Under the Yukon’s Corrections Act, a minister of justice can order the inspection of a correctional centre when he or she finds it appropriate. The inspector, who is allowed to enter any part of the centre at any time and may “examine any thing or any record” save for inmate medical records, must produce a report for the deputy minister, who must then respond within 90 days and “indicate any proposed action to be taken as a result of the report.”

McPhee said that she hasn’t “quite formulated all of the points” she’ll be asking the inspector to report on, but that “we’ll be looking at the specifics of (the Nehass) case” along with any possible “general” issues. The department is currently looking for a “person with appropriate expertise and that is independent of the facility” to conduct the inspection, she added.

Nehass’s nearly six-year-long tangle with the Yukon justice system raised concerns about the treatment of WCC inmates with mental health issues and First Nations inmates as well as the use of solitary confinement. His case ended earlier this month when a Crown prosecutor put a stay on his charges; he’s since been transferred from a forensic psychiatric facility in Ontario to a civilian hospital in Kamloops, B.C.

McPhee said “separate confinement,” not “solitary confinement,” was used at the WCC. When asked whether reports that Nehass had been confined to his cell, alone, for up to 23 hours a day would not be considered “solitary,” McPhee said that it would be “something the inspection will determine.”

Yukon NDP leader Liz Hanson, who had previously called for an inquiry into the Nehass case, said the news of an inspection was a “very good first step” but stressed that the process would need to be held to high standards.

“We don’t know what the terms of reference or the scope of the (inspection)…. It’s got to have that kind of latitude one would expect from an open and credible analysis of what has gone on at Whitehorse Correctional Centre (since it opened),” she said.

“I think there’s a lot of people in the community and certainly from our experience, it’s an institution that has not lived up to the expectations that people had for a community corrections facility. So it’s really important that we get this right… If there’s a need for systemic change, I’m hopeful that the minister and the government will be open to that.”

Nehass’s lawyer, Anik Morrow, was more critical about the announcement.

“I’d like to know more about, how long is this going to take? Is this another study?” she said in a phone interview from Toronto, noting that multiple volumes of evidence about shortcomings at the WCC have already been heard in court.

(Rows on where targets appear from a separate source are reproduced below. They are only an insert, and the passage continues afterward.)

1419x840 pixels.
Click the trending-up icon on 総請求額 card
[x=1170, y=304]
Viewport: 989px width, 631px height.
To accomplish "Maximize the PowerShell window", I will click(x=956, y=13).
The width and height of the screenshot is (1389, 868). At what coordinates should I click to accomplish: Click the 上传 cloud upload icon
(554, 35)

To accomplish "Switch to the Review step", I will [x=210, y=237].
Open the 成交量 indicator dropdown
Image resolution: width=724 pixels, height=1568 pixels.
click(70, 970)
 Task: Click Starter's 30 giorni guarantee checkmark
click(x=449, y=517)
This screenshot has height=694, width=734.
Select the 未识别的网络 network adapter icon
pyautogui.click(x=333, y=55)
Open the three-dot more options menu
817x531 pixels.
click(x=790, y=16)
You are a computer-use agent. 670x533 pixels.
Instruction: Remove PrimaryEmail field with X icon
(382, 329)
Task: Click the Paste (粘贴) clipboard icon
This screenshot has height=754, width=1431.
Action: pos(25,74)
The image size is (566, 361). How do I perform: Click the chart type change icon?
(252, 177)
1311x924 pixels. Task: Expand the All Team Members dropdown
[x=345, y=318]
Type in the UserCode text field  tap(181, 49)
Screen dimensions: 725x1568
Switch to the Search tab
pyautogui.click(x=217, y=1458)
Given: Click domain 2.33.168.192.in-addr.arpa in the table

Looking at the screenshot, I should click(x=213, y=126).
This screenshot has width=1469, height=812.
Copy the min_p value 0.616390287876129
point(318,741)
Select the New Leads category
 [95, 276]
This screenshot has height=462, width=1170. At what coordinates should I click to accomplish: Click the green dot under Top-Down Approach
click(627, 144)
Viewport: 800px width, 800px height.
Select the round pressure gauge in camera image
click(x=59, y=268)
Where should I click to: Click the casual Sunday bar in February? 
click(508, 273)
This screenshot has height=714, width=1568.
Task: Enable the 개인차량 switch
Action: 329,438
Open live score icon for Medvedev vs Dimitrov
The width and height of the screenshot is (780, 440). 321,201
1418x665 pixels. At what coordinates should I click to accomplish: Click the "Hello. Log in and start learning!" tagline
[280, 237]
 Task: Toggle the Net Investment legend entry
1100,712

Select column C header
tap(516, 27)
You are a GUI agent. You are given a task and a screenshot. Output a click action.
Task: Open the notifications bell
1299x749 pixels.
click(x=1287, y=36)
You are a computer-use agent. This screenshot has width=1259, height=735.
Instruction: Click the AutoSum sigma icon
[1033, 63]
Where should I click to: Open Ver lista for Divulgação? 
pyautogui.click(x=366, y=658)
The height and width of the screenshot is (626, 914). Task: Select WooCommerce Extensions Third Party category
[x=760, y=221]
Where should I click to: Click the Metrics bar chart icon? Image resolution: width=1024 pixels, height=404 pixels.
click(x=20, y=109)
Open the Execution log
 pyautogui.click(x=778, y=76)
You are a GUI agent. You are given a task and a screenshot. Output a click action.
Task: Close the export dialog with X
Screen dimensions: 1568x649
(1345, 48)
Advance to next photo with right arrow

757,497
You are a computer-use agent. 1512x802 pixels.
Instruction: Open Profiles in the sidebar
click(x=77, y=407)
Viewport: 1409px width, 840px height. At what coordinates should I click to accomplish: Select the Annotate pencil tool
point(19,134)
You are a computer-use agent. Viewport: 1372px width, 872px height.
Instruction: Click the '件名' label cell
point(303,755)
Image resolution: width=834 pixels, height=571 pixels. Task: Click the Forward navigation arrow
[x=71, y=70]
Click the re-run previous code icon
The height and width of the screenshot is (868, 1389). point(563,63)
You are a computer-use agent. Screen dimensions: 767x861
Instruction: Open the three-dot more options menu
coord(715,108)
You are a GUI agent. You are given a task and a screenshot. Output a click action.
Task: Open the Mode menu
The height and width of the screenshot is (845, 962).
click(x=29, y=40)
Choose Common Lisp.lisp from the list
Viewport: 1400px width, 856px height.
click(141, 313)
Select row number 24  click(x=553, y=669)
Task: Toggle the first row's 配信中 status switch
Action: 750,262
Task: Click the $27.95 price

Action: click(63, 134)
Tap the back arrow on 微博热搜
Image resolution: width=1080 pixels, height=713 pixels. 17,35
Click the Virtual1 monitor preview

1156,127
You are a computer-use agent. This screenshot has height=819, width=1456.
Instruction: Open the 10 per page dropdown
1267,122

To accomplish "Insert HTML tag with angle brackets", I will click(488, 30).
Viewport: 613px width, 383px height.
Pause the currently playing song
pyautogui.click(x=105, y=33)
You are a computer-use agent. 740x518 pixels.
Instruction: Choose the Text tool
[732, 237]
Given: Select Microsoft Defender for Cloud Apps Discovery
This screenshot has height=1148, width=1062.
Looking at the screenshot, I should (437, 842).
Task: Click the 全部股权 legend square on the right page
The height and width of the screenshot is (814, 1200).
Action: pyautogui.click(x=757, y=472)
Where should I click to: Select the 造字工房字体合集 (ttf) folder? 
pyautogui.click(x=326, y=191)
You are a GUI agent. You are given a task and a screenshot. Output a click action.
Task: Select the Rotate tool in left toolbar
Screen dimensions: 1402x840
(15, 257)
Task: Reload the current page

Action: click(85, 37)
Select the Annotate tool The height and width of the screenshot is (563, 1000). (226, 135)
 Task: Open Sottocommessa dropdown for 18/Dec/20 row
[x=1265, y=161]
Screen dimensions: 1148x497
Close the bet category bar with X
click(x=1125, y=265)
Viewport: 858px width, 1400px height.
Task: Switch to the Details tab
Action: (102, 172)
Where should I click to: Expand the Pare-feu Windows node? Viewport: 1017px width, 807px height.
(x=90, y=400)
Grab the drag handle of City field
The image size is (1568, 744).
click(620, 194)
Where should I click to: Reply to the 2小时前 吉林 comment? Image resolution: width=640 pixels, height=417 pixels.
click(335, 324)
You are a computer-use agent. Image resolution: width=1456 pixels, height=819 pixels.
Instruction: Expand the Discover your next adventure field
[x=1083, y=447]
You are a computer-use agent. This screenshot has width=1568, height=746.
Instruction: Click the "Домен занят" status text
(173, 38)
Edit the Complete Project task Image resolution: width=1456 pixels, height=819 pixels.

“What happened here is not something that is suitable to an inspection. It is not about the physical plant. It’s about the people who didn’t know their job(s) and it’s about protocols and discretionary restraints to liberty that were imposed on an individual and he was kept in a room. Where are you going to go? You’re going to go look at the room and say, ‘Oh, it’s nice, it’s painted, it’s got a clean floor, it’s nine feet by eleven, it’s got a window, oh, this isn’t solitary because the UN makes reference to places with no windows, that’s not us?’”

“It’s not about the room, it’s the fact that you have to stare at the same walls every day for two years and you’re being watched … every day through cameras and people are staring at you sleep as the walk by, shouting at you through a closed door and you’re left with your thoughts on a daily basis and you go nuts. That’s what it’s about.”

Although Morrow said there is a “tremendous, wonderful opportunity to do something,” it’s going to be crucial for the department of justice to keep to process transparent and meaningful by bringing in organizations such as the Elizabeth Fry Society, Yukon Human Rights Commission and B.C. Civil Liberties Association that have extensive knowledge of solitary confinement and other correctional facility issues.

“I think that in order for it to be credible and for this to be done once and to be done right and to be done efficiently, that the process of … choosing the inspector, having the inspector go in, I think that needs to be more collaborative and more transparent,” she said.